Une production complexe
Cette production a la particularité de comprendre deux phases : la culture de la racine au champ, de mai à novembre, et le forçage, après conservation des racines au froid. Si l’adaptation des conditions de forçage permet d’optimiser le potentiel des racines, c’est au champ que se fait la qualité du produit. Il s’agit d’abord un légume d’hiver, avec une production qui s’étale de novembre à mars. Cependant, l’amélioration des variétés et l’utilisation de techniques particulières par les professionnels (bâche plastique pour la précocité, chambre froide négative pour conserver la racine) permettent maintenant une production toute l’année.
La production de la racine
Le choix de la variété a une incidence prépondérante sur la qualité du produit. En effet, les populations traditionnelles nécessitent généralement de la terre sur le bourgeon pour obtenir un produit dense et bien fermé. Les hybrides F1 ont été développées pour un forçage sans cette terre de couverture. Ils sont plus homogènes, plus productifs et plus souples d’utilisation. On récolte les racines après 150 à 170 jours de végétation, soit de la mi-octobre à la mi-novembre.

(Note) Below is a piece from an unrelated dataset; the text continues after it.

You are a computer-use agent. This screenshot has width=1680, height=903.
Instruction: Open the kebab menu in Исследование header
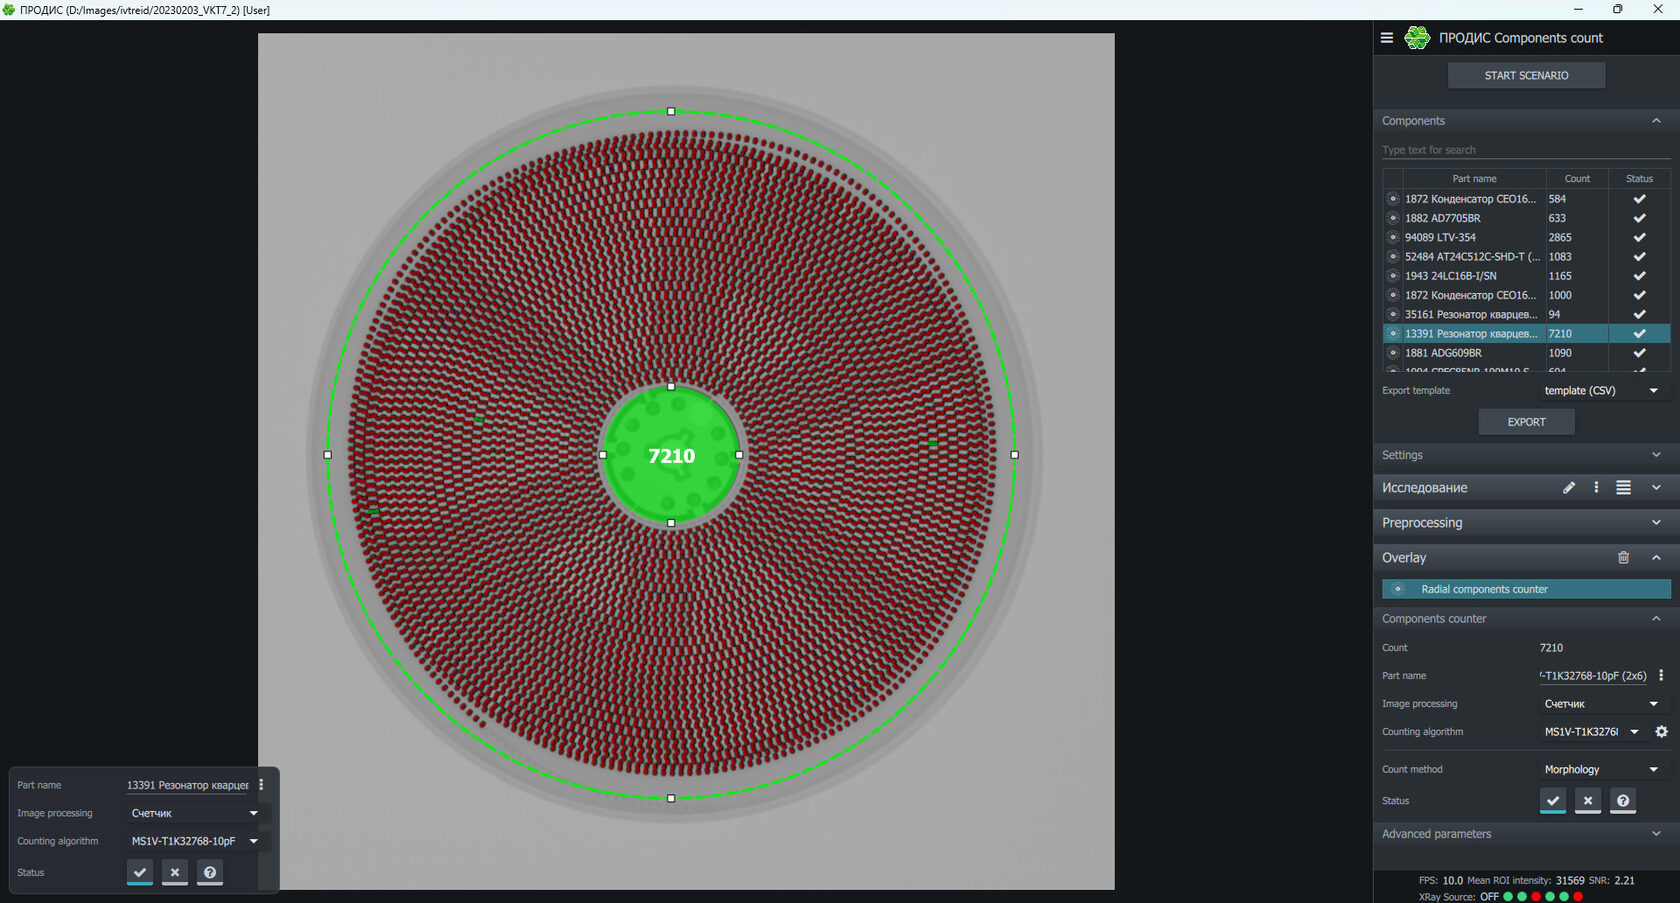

On coupe la racine à 15 à 17 cm et le feuillage en laissant un bouquet foliaire de 3 à 5 cm pour conserver et protéger le bourgeon qui donnera l’endive. Il faut bien éliminer la terre attenante à la racine, car elle peut contenir des champignons.
Le forçage
L’endive est une plante bisannuelle. Après la phase d’accumulation des réserves dans la racine, la plante rentre en repos hivernal. Si les conditions extérieures sont favorables, la dormance est partiellement levée et le bourgeon terminal se développe pour donner une rosette de feuilles à la lumière ou une endive, si la racine est placée à l’obscurité.
Pendant la phase entre l’arrachage et le forçage, il faut conserver les racines au froid, en évitant le dessèchement de la racine et du bourgeon, et favoriser l’émission de nouvelles radicelles. On peut repiquer les racines côte à côte dans une caisse dans laquelle on a disposé 8 à 10 cm de substrat humide.
Cette caisse sera rentrée au chaud dans une cave, près de la chaufferie par exemple, et maintenue à l’obscurité. L’arrosage sera plus régulier, tous les trois à quatre jours en début de forçage puis tous les un à deux jours. Il faut humidifier le substrat sans mouiller le bourgeon en cours de pousse. La rentrée décalée des caisses de l’extérieur vers un lieu chauffé permet l’étalement de la production. Il faut de trois à six semaines, selon la température, avant la récolte. Seul le bourgeon terminal donne une endive.